▸ **Data for analysis**:
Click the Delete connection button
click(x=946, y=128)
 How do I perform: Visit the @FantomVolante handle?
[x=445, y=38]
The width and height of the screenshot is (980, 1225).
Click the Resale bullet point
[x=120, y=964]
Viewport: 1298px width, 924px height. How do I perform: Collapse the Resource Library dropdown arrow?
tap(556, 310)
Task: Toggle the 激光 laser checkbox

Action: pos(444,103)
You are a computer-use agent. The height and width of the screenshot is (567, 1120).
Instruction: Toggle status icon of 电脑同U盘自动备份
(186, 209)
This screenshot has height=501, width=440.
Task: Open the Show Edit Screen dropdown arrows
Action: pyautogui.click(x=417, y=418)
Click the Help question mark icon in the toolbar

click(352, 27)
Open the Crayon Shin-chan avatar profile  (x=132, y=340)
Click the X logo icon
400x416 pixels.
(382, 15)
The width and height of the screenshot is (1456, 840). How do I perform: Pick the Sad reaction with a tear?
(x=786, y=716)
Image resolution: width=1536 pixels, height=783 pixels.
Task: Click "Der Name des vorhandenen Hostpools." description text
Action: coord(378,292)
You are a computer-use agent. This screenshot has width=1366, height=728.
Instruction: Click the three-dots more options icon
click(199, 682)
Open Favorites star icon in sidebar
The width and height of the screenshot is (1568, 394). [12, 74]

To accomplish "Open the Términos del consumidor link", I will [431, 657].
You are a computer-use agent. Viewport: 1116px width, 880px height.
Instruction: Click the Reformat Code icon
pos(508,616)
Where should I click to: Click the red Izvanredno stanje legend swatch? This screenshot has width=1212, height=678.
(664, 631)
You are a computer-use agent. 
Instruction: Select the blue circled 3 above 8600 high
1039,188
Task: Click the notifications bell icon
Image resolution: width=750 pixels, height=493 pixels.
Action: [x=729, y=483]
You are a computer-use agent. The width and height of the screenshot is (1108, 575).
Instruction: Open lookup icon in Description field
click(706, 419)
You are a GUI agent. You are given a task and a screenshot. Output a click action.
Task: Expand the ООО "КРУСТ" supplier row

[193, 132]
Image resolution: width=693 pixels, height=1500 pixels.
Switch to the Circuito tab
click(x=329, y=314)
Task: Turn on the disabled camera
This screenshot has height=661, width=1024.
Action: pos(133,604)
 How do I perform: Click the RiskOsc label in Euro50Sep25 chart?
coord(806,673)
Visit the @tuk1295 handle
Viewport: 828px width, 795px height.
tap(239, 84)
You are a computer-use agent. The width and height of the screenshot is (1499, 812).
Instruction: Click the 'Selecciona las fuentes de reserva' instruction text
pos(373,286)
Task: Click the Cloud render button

▸ **Try it**:
Extract each line from the listing that holds the word "computer".

▸ **Response area**:
You are a computer-use agent. The height and width of the screenshot is (567, 1120).
You are a computer-use agent. This screenshot has width=1366, height=728.
You are a computer-use agent. Viewport: 1116px width, 880px height.
You are a computer-use agent. 
You are a computer-use agent. The width and height of the screenshot is (1108, 575).
You are a computer-use agent. The width and height of the screenshot is (1499, 812).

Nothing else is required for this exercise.